L’émergence du concept d’entreprise associative
L’article 1er de la loi 1901 définit l’association comme une « convention par laquelle deux ou plusieurs personnes mettent en commun, d’une façon permanente, leurs connaissances ou leur activité dans un but autre que de partager des bénéfices». Or, en qualifiant les associations d’ «organismes à but non lucratif», la doctrine majoritaire a longtemps été partisane ou prisonnière d’une conception strictement philanthropique du secteur associatif contribuant ainsi à propager, au sein du monde associatif lui-même, l’idée d’une incompatibilité de principe entre les associations et le monde des affaires. Aussi, en entretenant une confusion entre la capacité juridique dont dispose ce type d’organisme et l’interdiction faite à ses membres, une telle approche du fait associatif s’est longtemps fondée sur une interprétation erronée de l’article 1er de la loi 1901. En effet, l’exégèse de cette disposition légale démontre que la contrainte de propriété impartageable des bénéfices s’analyse au niveau des membres, ce qui induit a priori que le groupement associatif est, quant à lui, en droit de réaliser des bénéfices ou excédents[1].

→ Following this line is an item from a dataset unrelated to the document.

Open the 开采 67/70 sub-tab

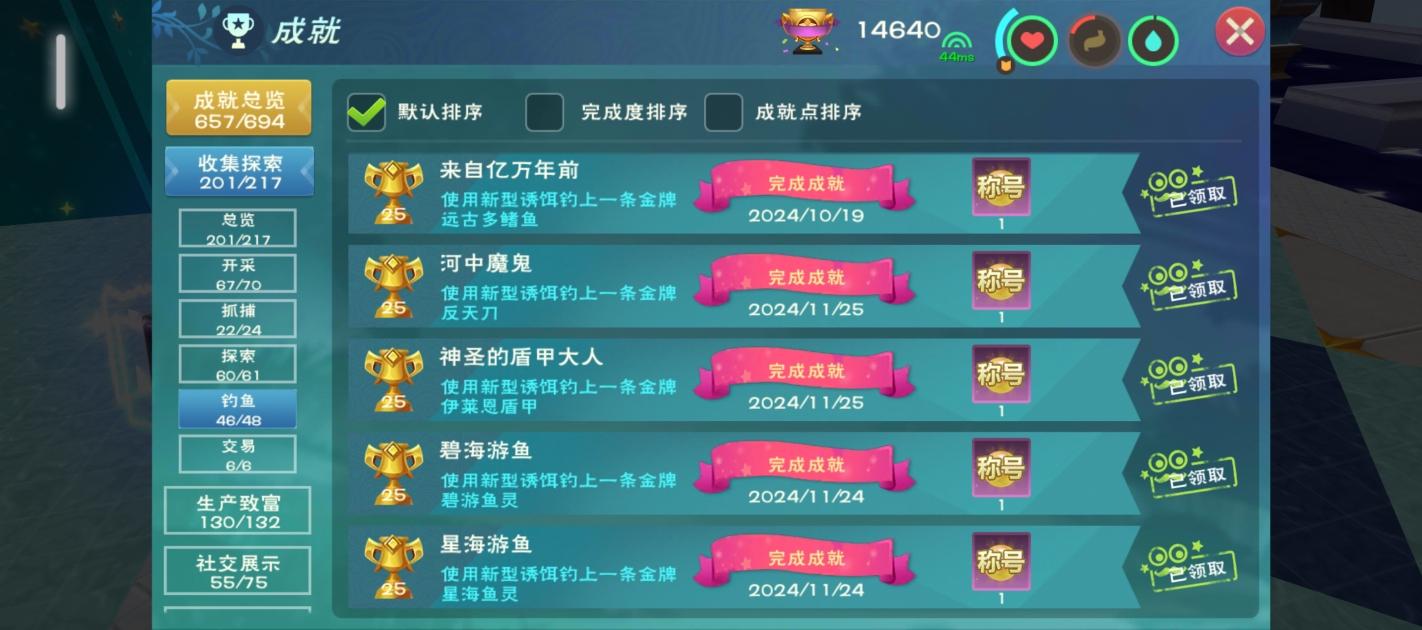238,274
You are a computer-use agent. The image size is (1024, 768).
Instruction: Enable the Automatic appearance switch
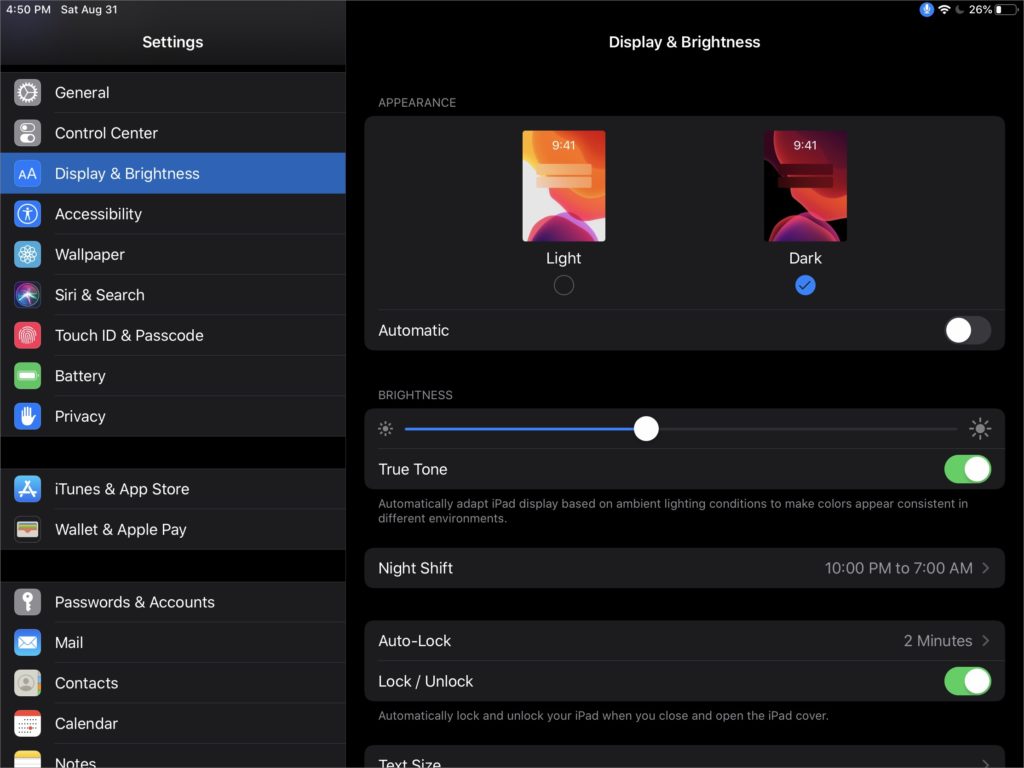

Par conséquent, rien ne s’oppose désormais à ce que l’association à caractère économique soit reconnue comme une véritable entreprise, ce qui a d’ailleurs été confirmé à deux reprises par le Conseil constitutionnel en 2006 : « doit être regardée comme une entreprise » une association « qui a pour activité principale la prestation de services »[2]. Une telle approche est conforme à la jurisprudence européenne[3] pour qui la notion d’entreprise « comprend toute entité exerçant une activité économique, indépendamment du statut juridique de cette activité et de son mode de fonctionnement ».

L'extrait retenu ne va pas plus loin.